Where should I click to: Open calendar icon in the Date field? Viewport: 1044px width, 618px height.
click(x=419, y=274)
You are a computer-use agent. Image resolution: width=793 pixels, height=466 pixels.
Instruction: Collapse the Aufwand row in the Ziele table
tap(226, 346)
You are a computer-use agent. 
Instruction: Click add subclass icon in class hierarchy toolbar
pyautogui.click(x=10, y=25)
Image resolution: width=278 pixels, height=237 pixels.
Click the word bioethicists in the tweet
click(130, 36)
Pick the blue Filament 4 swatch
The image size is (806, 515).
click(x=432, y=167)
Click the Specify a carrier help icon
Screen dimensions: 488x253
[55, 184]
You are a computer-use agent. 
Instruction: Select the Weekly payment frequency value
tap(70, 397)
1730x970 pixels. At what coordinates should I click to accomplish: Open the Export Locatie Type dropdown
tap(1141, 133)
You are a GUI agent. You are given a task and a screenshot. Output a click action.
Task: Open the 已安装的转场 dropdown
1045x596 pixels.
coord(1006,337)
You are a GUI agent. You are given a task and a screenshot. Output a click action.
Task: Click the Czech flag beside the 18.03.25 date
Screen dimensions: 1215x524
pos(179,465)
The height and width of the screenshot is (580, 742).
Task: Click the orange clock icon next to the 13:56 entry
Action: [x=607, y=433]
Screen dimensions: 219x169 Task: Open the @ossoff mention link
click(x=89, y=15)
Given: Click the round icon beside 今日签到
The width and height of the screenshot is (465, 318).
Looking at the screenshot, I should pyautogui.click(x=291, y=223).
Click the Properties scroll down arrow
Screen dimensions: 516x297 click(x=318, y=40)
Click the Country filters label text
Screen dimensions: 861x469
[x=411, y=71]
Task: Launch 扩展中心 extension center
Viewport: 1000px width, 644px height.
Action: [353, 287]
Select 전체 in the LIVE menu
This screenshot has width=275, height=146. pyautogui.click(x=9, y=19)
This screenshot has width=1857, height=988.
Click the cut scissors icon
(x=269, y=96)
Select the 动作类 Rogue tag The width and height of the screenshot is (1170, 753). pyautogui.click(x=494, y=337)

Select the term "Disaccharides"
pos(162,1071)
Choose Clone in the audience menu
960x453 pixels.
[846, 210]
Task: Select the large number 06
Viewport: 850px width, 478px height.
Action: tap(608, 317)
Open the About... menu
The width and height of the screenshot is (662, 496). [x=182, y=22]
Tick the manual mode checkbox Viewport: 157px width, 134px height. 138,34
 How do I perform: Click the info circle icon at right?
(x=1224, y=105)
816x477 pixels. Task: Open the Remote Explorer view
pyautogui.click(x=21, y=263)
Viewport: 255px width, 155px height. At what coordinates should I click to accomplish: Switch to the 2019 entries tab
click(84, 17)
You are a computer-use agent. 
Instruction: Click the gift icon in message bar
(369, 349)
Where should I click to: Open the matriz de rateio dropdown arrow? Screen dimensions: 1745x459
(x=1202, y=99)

## Assignment
Where in the records does the string "resolution" appear? Copy every line that has it.

## Response area
You are a computer-use agent. Image resolution: width=793 pixels, height=466 pixels.
Image resolution: width=278 pixels, height=237 pixels.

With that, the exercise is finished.